-------- INPUT

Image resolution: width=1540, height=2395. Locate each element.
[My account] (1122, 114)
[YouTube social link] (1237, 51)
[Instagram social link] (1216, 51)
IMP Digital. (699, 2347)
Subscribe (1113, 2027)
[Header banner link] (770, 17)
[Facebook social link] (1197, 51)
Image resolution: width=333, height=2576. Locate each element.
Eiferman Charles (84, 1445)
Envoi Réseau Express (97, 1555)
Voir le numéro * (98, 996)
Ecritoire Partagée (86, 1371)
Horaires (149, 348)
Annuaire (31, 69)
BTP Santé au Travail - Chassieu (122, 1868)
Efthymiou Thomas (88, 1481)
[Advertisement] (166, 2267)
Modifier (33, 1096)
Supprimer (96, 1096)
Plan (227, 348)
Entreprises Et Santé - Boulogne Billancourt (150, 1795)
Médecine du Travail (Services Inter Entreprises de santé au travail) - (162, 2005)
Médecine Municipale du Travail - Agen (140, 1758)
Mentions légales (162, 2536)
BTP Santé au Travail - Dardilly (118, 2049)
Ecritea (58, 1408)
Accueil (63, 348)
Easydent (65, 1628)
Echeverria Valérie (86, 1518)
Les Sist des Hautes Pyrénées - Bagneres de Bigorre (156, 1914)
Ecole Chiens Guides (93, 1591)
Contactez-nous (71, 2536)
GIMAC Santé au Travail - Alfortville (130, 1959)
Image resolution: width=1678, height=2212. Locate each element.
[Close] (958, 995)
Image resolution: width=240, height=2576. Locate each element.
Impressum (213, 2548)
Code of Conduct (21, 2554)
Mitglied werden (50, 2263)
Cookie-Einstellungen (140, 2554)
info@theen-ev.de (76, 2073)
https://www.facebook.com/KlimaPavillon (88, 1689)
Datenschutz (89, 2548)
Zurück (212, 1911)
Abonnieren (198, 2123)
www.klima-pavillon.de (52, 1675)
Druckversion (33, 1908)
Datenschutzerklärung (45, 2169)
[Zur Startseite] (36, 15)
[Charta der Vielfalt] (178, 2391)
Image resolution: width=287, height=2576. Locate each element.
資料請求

----------------

TASK OBJECTIVE: What is needed here is an exact transcription of the records above.

TASK ANSWER:
Image resolution: width=1540, height=2395. Locate each element.
[My account] (1122, 114)
[YouTube social link] (1237, 51)
[Instagram social link] (1216, 51)
IMP Digital. (699, 2347)
Subscribe (1113, 2027)
[Header banner link] (770, 17)
[Facebook social link] (1197, 51)
Image resolution: width=333, height=2576. Locate each element.
Eiferman Charles (84, 1445)
Envoi Réseau Express (97, 1555)
Voir le numéro * (98, 996)
Ecritoire Partagée (86, 1371)
Horaires (149, 348)
Annuaire (31, 69)
BTP Santé au Travail - Chassieu (122, 1868)
Efthymiou Thomas (88, 1481)
[Advertisement] (166, 2267)
Modifier (33, 1096)
Supprimer (96, 1096)
Plan (227, 348)
Entreprises Et Santé - Boulogne Billancourt (150, 1795)
Médecine du Travail (Services Inter Entreprises de santé au travail) - (162, 2005)
Médecine Municipale du Travail - Agen (140, 1758)
Mentions légales (162, 2536)
BTP Santé au Travail - Dardilly (118, 2049)
Ecritea (58, 1408)
Accueil (63, 348)
Easydent (65, 1628)
Echeverria Valérie (86, 1518)
Les Sist des Hautes Pyrénées - Bagneres de Bigorre (156, 1914)
Ecole Chiens Guides (93, 1591)
Contactez-nous (71, 2536)
GIMAC Santé au Travail - Alfortville (130, 1959)
Image resolution: width=1678, height=2212. Locate each element.
[Close] (958, 995)
Image resolution: width=240, height=2576. Locate each element.
Impressum (213, 2548)
Code of Conduct (21, 2554)
Mitglied werden (50, 2263)
Cookie-Einstellungen (140, 2554)
info@theen-ev.de (76, 2073)
https://www.facebook.com/KlimaPavillon (88, 1689)
Datenschutz (89, 2548)
Zurück (212, 1911)
Abonnieren (198, 2123)
www.klima-pavillon.de (52, 1675)
Druckversion (33, 1908)
Datenschutzerklärung (45, 2169)
[Zur Startseite] (36, 15)
[Charta der Vielfalt] (178, 2391)
Image resolution: width=287, height=2576. Locate each element.
資料請求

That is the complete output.